[REQUIRED WORK] Among the entries below, extract exactly the lines that run from the one with "В разделе собраны" through the one with "Какие улицы и", both ends included.

━━━━━ EXERCISE DATA

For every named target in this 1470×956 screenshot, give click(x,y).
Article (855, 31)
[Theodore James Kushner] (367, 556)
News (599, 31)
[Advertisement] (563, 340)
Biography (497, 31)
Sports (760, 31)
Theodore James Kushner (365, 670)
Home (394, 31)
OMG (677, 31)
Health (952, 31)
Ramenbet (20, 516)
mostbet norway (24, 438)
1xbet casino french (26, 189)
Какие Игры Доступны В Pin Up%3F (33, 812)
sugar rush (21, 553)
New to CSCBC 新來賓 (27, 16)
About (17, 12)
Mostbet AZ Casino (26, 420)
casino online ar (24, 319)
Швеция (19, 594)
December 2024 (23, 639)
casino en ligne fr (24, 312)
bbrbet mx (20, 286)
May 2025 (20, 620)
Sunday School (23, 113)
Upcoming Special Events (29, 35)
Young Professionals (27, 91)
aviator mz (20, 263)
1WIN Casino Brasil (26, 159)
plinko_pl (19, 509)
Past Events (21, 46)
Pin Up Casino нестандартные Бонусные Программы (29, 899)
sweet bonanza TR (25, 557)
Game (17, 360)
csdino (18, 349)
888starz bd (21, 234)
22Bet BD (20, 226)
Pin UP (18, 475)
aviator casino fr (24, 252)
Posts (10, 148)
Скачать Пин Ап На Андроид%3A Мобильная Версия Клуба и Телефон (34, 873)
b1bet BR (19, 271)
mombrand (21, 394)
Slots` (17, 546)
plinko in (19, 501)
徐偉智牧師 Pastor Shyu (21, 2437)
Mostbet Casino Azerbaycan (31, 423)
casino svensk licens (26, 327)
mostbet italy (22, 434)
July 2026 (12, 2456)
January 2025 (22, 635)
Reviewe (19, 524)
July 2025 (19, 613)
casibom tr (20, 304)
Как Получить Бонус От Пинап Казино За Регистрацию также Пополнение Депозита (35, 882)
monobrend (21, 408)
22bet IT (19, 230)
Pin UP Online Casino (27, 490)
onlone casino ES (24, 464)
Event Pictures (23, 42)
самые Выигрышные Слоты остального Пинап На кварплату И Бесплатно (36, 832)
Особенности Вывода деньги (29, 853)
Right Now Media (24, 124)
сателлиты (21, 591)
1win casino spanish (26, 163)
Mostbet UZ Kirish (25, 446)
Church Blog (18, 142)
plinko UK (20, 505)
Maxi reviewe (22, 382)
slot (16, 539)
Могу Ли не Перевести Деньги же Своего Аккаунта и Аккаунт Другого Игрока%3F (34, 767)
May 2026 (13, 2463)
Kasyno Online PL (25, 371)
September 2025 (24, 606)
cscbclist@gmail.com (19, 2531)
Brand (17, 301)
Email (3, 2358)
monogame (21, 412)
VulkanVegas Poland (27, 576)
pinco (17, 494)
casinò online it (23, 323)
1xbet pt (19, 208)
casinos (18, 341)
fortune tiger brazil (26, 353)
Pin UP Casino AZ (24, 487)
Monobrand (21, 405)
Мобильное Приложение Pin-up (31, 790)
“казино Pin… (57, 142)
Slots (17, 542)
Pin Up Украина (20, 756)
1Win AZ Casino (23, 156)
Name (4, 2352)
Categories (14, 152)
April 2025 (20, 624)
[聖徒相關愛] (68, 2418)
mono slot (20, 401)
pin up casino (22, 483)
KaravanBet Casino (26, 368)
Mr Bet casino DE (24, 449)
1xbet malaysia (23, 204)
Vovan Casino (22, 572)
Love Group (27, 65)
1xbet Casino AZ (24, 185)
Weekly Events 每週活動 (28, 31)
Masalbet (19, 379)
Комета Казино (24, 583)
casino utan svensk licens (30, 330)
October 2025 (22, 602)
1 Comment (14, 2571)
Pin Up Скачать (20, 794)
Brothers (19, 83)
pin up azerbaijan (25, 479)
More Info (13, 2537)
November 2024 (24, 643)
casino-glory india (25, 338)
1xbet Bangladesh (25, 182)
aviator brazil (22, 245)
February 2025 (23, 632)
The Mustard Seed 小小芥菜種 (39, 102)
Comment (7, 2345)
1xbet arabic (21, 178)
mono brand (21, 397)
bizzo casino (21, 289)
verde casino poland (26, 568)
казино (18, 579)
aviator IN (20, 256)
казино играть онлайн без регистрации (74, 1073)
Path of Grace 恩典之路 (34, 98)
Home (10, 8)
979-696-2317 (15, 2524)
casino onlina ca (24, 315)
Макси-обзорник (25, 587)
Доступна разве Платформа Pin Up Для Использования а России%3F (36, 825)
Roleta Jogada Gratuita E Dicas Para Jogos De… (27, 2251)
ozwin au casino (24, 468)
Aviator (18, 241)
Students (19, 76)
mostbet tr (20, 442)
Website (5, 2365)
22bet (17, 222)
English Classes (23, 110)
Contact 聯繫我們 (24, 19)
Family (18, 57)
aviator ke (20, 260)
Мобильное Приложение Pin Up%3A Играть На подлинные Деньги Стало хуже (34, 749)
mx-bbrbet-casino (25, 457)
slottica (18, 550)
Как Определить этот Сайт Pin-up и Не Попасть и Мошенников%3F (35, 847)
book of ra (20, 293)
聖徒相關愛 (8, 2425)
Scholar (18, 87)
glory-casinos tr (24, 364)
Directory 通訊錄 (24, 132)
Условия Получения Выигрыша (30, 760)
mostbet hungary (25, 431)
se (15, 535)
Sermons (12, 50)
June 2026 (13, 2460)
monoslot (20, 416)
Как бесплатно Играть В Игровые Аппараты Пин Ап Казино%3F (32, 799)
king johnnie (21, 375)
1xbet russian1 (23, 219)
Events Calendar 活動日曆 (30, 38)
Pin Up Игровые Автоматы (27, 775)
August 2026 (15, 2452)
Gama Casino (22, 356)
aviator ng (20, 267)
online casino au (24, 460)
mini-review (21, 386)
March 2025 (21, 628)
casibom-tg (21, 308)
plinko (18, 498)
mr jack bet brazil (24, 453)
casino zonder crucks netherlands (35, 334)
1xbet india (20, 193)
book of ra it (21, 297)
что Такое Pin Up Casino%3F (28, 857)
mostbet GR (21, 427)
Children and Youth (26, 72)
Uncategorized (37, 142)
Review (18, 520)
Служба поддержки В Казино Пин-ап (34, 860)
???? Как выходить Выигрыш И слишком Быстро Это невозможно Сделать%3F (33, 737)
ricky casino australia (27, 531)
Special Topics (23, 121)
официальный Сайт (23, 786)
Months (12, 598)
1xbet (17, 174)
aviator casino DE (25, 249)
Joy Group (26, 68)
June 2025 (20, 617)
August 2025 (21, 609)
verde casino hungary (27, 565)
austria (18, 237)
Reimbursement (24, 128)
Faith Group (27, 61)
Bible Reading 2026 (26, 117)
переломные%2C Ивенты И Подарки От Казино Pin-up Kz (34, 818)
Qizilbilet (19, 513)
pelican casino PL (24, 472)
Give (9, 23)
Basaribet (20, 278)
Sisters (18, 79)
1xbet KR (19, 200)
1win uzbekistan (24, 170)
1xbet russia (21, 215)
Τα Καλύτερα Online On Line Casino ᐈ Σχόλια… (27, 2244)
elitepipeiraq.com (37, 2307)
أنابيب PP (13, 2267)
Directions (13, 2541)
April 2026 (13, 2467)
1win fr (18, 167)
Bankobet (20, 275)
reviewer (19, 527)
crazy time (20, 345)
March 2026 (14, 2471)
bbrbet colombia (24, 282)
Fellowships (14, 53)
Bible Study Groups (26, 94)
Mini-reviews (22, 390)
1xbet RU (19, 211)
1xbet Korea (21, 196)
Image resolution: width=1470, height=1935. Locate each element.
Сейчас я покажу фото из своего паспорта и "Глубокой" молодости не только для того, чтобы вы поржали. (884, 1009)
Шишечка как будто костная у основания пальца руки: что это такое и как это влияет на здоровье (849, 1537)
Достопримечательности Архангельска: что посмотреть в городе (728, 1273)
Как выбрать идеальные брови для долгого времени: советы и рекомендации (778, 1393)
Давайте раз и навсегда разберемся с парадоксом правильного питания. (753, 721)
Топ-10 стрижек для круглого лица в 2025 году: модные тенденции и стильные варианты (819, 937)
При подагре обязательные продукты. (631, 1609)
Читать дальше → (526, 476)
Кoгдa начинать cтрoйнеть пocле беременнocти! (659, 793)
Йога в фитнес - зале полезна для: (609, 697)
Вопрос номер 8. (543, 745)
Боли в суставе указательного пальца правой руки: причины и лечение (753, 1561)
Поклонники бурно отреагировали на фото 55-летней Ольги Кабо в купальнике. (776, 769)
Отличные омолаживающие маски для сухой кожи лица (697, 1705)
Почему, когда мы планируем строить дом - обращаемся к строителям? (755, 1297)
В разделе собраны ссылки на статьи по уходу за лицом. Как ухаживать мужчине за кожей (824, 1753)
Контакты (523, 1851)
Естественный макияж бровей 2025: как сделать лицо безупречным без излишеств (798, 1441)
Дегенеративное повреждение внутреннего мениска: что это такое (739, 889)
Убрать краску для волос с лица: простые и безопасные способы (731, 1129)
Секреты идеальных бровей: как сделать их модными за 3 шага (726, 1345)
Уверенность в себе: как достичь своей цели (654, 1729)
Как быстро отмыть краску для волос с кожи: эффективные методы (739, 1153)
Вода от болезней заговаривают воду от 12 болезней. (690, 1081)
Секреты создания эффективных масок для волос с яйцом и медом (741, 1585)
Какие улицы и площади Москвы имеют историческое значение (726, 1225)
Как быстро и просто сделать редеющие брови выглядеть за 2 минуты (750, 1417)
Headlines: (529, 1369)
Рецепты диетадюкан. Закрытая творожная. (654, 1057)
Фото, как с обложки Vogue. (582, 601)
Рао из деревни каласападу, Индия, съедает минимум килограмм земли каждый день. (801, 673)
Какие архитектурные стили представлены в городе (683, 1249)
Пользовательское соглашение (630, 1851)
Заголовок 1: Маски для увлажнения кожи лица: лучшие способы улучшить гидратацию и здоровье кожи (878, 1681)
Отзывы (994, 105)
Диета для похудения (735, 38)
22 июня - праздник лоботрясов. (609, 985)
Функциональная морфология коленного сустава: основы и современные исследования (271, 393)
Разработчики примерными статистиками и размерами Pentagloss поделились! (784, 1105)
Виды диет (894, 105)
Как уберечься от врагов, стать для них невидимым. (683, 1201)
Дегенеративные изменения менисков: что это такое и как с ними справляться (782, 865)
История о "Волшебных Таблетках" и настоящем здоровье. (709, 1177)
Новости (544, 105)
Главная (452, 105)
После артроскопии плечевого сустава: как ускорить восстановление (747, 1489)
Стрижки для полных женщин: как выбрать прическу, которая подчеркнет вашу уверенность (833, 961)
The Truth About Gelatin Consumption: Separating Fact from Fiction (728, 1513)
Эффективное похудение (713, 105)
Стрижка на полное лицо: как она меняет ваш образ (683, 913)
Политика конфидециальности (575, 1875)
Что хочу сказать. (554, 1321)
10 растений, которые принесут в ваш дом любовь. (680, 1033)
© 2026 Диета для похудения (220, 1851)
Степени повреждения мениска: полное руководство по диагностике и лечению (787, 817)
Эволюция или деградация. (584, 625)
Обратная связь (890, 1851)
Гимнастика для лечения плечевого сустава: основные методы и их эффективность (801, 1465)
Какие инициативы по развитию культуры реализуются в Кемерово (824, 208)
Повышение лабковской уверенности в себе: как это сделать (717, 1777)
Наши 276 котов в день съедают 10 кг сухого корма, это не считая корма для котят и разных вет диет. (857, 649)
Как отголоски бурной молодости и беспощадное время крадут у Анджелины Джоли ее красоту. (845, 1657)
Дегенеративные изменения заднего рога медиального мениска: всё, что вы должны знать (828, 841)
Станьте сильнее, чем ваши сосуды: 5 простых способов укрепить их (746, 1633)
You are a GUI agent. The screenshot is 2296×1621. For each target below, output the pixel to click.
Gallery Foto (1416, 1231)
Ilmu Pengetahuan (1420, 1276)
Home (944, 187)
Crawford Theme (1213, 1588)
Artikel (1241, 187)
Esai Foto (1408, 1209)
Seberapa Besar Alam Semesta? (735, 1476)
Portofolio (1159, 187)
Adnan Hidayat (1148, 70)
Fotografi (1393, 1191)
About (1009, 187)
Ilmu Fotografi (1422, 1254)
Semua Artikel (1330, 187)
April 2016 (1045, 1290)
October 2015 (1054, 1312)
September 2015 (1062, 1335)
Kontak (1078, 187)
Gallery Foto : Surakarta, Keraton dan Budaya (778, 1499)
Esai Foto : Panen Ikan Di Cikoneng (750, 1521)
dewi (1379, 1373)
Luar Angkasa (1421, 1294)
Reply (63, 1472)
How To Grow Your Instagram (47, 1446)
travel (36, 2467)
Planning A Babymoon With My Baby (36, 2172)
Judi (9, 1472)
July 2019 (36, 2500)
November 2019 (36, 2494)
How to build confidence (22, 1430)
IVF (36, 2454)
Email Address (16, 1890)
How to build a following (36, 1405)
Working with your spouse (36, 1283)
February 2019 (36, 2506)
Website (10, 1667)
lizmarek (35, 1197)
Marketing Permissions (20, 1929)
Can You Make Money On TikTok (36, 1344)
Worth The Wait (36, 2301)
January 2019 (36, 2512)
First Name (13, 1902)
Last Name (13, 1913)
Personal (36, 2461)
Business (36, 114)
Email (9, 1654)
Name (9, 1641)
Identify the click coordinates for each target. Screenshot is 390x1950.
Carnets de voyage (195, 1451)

━━━━━━━━━━

[SOLUTION BELOW]
В разделе собраны ссылки на статьи по уходу за лицом. Как ухаживать мужчине за кожей (824, 1753)
Контакты (523, 1851)
Естественный макияж бровей 2025: как сделать лицо безупречным без излишеств (798, 1441)
Дегенеративное повреждение внутреннего мениска: что это такое (739, 889)
Убрать краску для волос с лица: простые и безопасные способы (731, 1129)
Секреты идеальных бровей: как сделать их модными за 3 шага (726, 1345)
Уверенность в себе: как достичь своей цели (654, 1729)
Как быстро отмыть краску для волос с кожи: эффективные методы (739, 1153)
Вода от болезней заговаривают воду от 12 болезней. (690, 1081)
Секреты создания эффективных масок для волос с яйцом и медом (741, 1585)
Какие улицы и площади Москвы имеют историческое значение (726, 1225)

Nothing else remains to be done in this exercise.